I had another thought:
IMO the most promising option for the role of an armored train is as an armored transport. Building a specialized train to transport a tactical strike force and then support them with artillery fire from protected guns onboard makes using a railroad system which is too high-risk for unarmored trains (because light weapons could either cause a boiler explosion or heavy casualties on any infantry inside who would be unable to fight back until they disembarked) practical.
These are likely to be expensive, if only thanks to their sheer scale. ( I acknowledge that there is also a possibility that largely improvised armored trains, like
this one could become common, but I'm ignoring them for the moment,)
This vehicle also requires a certain amount of tactical competence from the army of the nation that builds it if it is to be used effectively. It is inherently designed for combined arms operations: it's intended as a command and control and fire support (and maybe air defense) node for an infantry / armor assault (or other purpose) force.
It's also a weapon that's tied to a specific kind of infrastructure: long-distance railroads.

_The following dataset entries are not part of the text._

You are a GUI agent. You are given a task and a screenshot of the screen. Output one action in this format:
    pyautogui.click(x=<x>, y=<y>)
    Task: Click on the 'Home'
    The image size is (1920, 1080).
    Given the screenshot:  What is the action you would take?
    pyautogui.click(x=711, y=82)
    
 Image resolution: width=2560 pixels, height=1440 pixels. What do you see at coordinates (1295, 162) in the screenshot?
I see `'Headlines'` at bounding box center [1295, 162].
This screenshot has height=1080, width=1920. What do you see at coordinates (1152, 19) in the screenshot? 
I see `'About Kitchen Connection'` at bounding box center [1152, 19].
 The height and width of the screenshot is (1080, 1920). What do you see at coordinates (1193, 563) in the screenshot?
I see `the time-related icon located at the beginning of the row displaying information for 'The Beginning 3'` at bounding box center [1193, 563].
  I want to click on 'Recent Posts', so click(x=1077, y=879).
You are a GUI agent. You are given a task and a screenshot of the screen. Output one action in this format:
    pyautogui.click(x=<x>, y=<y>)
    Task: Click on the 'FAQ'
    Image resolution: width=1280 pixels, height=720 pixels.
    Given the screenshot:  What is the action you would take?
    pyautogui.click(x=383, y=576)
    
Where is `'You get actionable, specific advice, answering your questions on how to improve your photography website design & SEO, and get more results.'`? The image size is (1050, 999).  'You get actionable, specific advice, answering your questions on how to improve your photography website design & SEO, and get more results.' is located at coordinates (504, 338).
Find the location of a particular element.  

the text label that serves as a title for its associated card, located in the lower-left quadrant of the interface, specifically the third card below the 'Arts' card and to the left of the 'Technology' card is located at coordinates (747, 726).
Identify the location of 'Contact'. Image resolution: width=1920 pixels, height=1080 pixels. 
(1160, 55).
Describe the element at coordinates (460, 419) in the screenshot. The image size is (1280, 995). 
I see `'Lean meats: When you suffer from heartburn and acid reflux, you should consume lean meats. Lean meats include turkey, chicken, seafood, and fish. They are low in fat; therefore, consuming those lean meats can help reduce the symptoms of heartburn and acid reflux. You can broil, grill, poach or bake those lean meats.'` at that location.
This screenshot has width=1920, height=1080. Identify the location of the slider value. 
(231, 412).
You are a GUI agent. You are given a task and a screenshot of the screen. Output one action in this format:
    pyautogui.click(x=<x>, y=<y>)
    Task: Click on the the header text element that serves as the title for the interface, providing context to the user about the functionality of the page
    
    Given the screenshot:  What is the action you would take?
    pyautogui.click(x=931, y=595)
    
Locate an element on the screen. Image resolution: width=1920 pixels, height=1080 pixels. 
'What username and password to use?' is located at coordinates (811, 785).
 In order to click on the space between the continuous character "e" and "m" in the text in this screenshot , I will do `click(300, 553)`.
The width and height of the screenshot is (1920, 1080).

I suspect that these are most attractive in theatres which the General Staff in question considers secondary, since one of the main attractions is the ability of the train to support a small force without requiring much additional logistic support. In my last post I noted that the Soviets planned for the possibility of deploying such trains if they ended up at war on their eastern front with China, without being attracted to them for use on their western front with NATO. This time I want to consider an ATL possibility for a theatre making such trains attractive to planners on the other side of the armored curtain.
We need a country with at least some traditional anti-American sentiment to make the possibility of a threat plausible enough that the US might fund a weapon system specifically to defend against it. This country needs to share a land border with the US to make trains rather than the navy the most attractive option to stop a potential invasion/ lead a potential counterattack. And we need a time and place where fear of a breakdown in road-based logistics and a very specific threat level mean that operating relatively small forces independently is viewed as an acceptable element of a robust countermeasure.
The first POD of my proposed ATL is the Eisenhower administration not creating the National Highway System, and preferably investing in rail networks instead.
The second POD is the election in Mexico of a socialist administration that, at least in the US, is viewed as being Soviet-aligned.
The third is the outbreak, somewhere in the American Southwest, of some kind of insurgent/terrorist actions which are viewed, again by the US, as linked to Mexico (again, whether they are actually linked or not is irrelevant.)
This is an admittedly implausible scenario, but I think that if it happened an American Army faced with the possibility of having to fight Mexico with a dubious road network near the border, a fear of insurgent activity in its rear zones, and a fear that any activity from Mexico might be linked to other Soviet sphere attacks on American interests elsewhere, would view an armored transport train as a viable low-cost technological solution.